Só nesse instante, o anfitrião parou para me analisar com o cuidado necessário. Na certa, seus pensamentos tentavam atinar para o que estava acontecendo. “Vai ver o cara era super ocupado e não havia se lembrado da nossa reunião”, cogitei otimista. Isso já havia acontecido comigo algumas vezes. Se assim fosse, era natural seu espanto com a minha presença em sua casa. O problema é que o longo silêncio escancarava que sua memória estava demorando para trabalhar. “Eita sujeito mais esquecido!”.


– Você é mesmo da editora?


– Sim – respondi para o Roberto. Fiquei um pouco mais aliviado por, enfim, ele parecer se lembrar de algo


– O Paulo me enviou para conversarmos sobre o livro. Lembra?


– De qual editora você é?


– Da Pomelo – como ninguém mais falou nada, tentei descontrair um pouco – Leituras críticas, para leitores cítricos. Esse é o nosso lema! Se bem que preferia “para o alto e avante”.

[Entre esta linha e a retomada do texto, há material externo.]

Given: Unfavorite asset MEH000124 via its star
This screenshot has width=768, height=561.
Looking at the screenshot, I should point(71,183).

A sala manteve-se em total mudez após minha última intervenção. Acho que não gostaram da piadinha. Achei estranha a reação geral pois piadas muito piores tinham sido proferidas há pouco e mesmo assim a receptividade do público tinha sido muito melhor. Até a música que estava sendo tocada foi inexplicavelmente interrompida. Todos os olhares continuavam caindo sobre mim. O clima agora era pesadíssimo. Se antes os presentes pareciam simpáticos e alegres, agora suas fisionomias eram de preocupação e, em alguns casos, de indignação.

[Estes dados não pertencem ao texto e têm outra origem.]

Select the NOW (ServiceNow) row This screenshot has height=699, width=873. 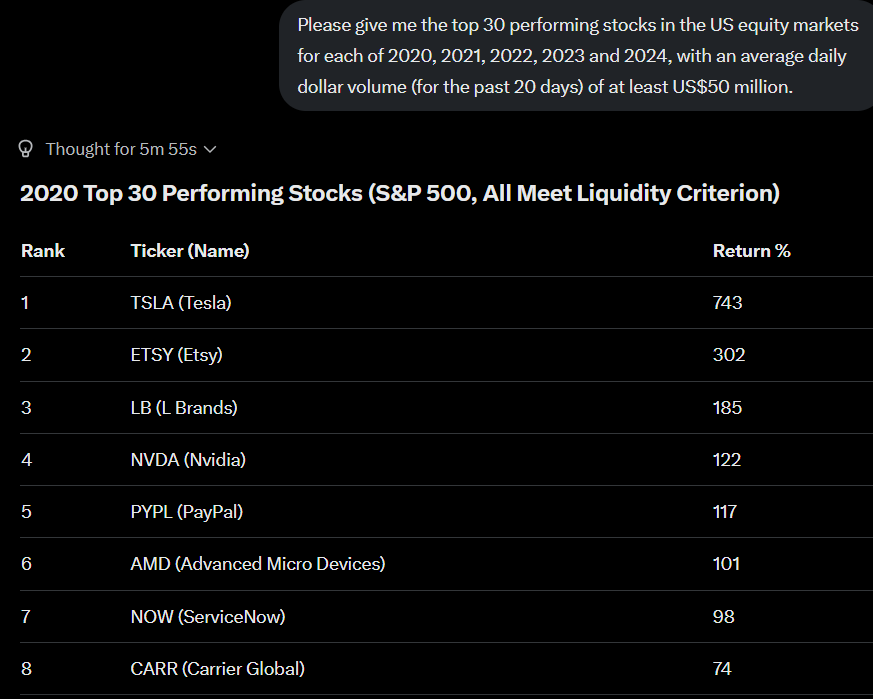pyautogui.click(x=447, y=617)
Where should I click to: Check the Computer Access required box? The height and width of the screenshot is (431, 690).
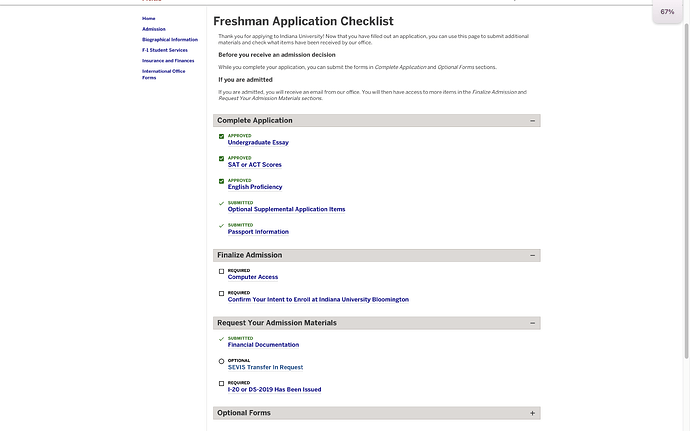(x=221, y=271)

– O senhor poderia me acompanhar, por gentileza?


Com uma educação ímpar e elevando a voz pela primeira vez, Roberto fez sinal para eu segui-lo. Levantei-me empolgado do sofá com a mochila em mãos. Enfim, iriamos para a nossa reunião. Tínhamos tantas coisas para tratar. Sinceramente, nem sabia por onde começar.


– Licença, pessoal – antes de acompanhar o autor, me despedi rapidamente das demais pessoas na sala. Vai ver que quando eu voltasse, alguém poderia ter ido embora, né? Quem disse que eu também não podia ser extremamente educado como esse pessoal chique?!


Ao invés de ir para o interior da residência, como imaginei que faria, Roberto se dirigiu até a porta principal da casa. Acompanhei seus passos de perto. Será que iriamos ao escritório dele, em outro bairro da cidade, para conversar com mais privacidade? Pode ser, pensei encafifado. No meio dessa algazarra, não iriamos nos concentrar.


Ele abriu a porta e, ainda no interior da residência, fez um gesto simpático para que eu avançasse para o lado de fora. Agradeci com a cabeça e dei cinco passos na frente dele. Já no lado externo, voltei o corpo para saber o que ele faria. Talvez precisasse pegar a chave do carro. Ou algum material de trabalho, talvez caderno ou notebook. E para minha surpresa, Roberto ficou me olhando estático e com o semblante fechado. Enquanto tentava entender o que estava acontecendo, vi uma porta ser fechada violentamente na minha cara.